Construction of France’s First Offshore Wind Farm is Completed
Construction of the first commercial offshore wind farm in France has been successfully completed ahead of schedule despite challenging seabed conditions. While a relatively small project with a capacity of 480 MW, the Saint-Nazaire Offshore Wind Farm however is being billed as a step contributing to achieving the target of 40 percent renewable energy by 2030 and carbon neutrality by 2050 in France.
The project, which is a partnership between Enbridge and EDF Renouvelables, is located approximately 7 to 12 miles off the Loire-Atlantique coast. The first phase of construction began in 2019 with the installation of the first of the 80 GE 6MW turbines starting in April of this year for the project that encompasses an area of approximately 30 square miles.
Installation of the turbines was contracted to Jan De Nul’s Offshore Jack-Up Installation Vessel Vole au vent. The first of the turbines was loaded on April 1 with the Vole au vent transporting the 6 MW wind turbines, in sets of four, from the Forme Joubert lock in the port of Saint-Nazaire along with the various components for installation on top of the foundations located on the Banc de Guérande seabed, in the northern part of the Bay of Biscay. The 80th and final turbine was successfully installed on September 5, which Jan De Nul highlights was significantly ahead of schedule.
“The exceptional installation progress has been the result of an extensive engineering process, optimized vessel preparation and planning, and an excellent collaboration with Parc éolien en mer de Saint-Nazaire and the turbine supplier GE,” noted Pieter Vandezande, Project Manager at Jan De Nul Group.
The turbines were being installed at depths ranging from 40 to more than 80 feet but according to the company they encountered challenging soil conditions at the Banc de Guérande. The majority of the Saint-Nazaire turbines needed to be installed on an uneven rocky seabed.

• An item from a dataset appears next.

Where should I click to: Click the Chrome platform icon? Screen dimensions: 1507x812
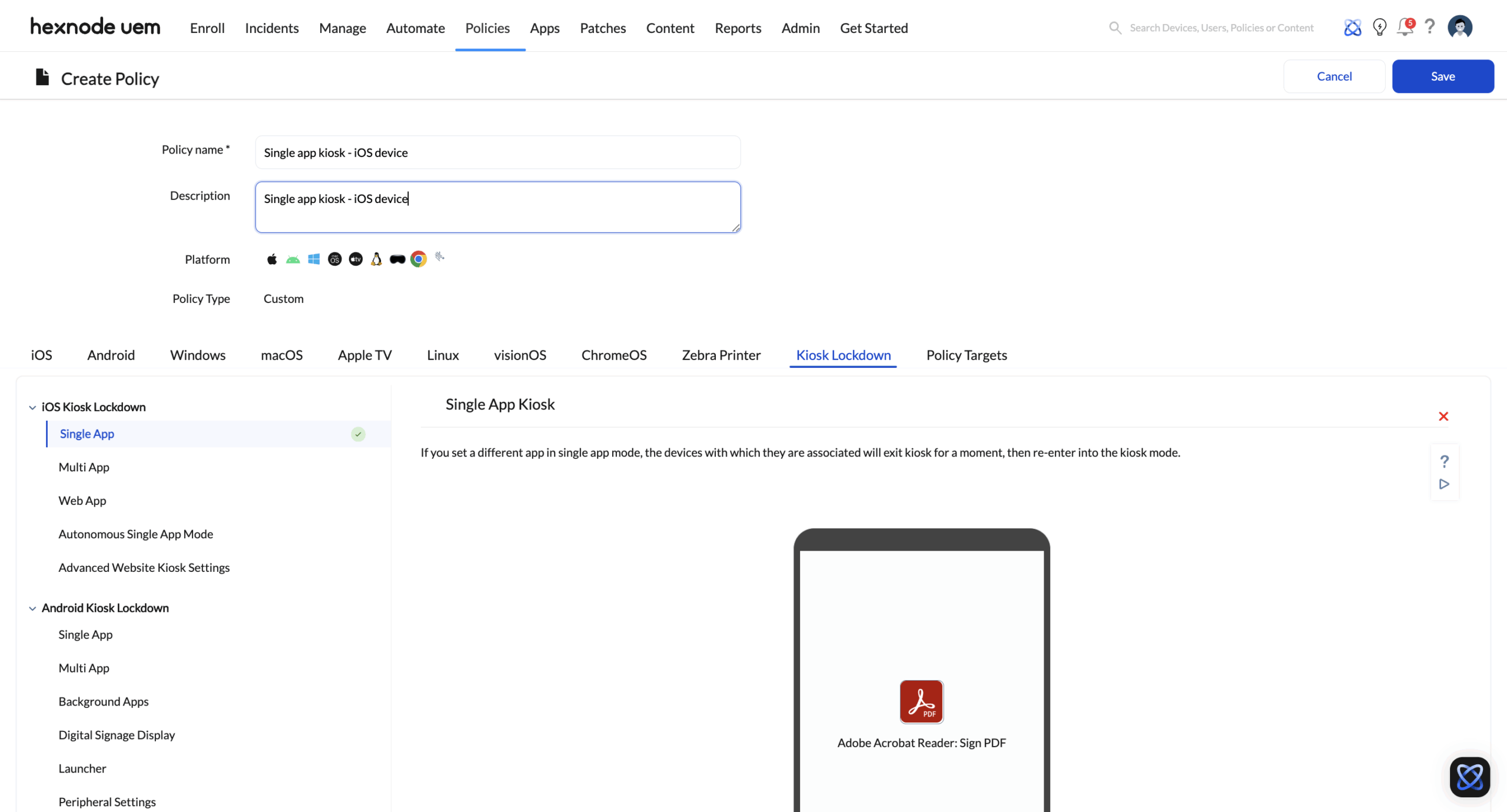(419, 259)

Cutter Suction Dredger Fernão de Magalhães performed preparatory work on the seabed
Since the self-elevating jack-up vessel Vole au vent needs a stable seabed to safely jack on, some additional rock fragmenting operations were required to prepare the seabed. Jan De Nul brought its dredging and offshore wind installation expertise together to develop a unique method of construction consisting of preparatory rock fragmenting operations.

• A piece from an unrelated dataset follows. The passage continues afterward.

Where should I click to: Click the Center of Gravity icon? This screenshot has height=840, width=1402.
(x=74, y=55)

In the summer of 2021, to prepare for the installation, the company’s ocean-going Cutter Suction Dredger Fernão de Magalhães performed preparatory work. The dredger fragmented the seabed using her rotating cutter head to smooth the seabed which then allows the Vole au vent to perform jacking activities.
The wind farm is completing commissioning work. Fully operational, its capacity of 480 MW is equivalent to 20 percent of the Loire-Atlantique’s annual electricity consumption.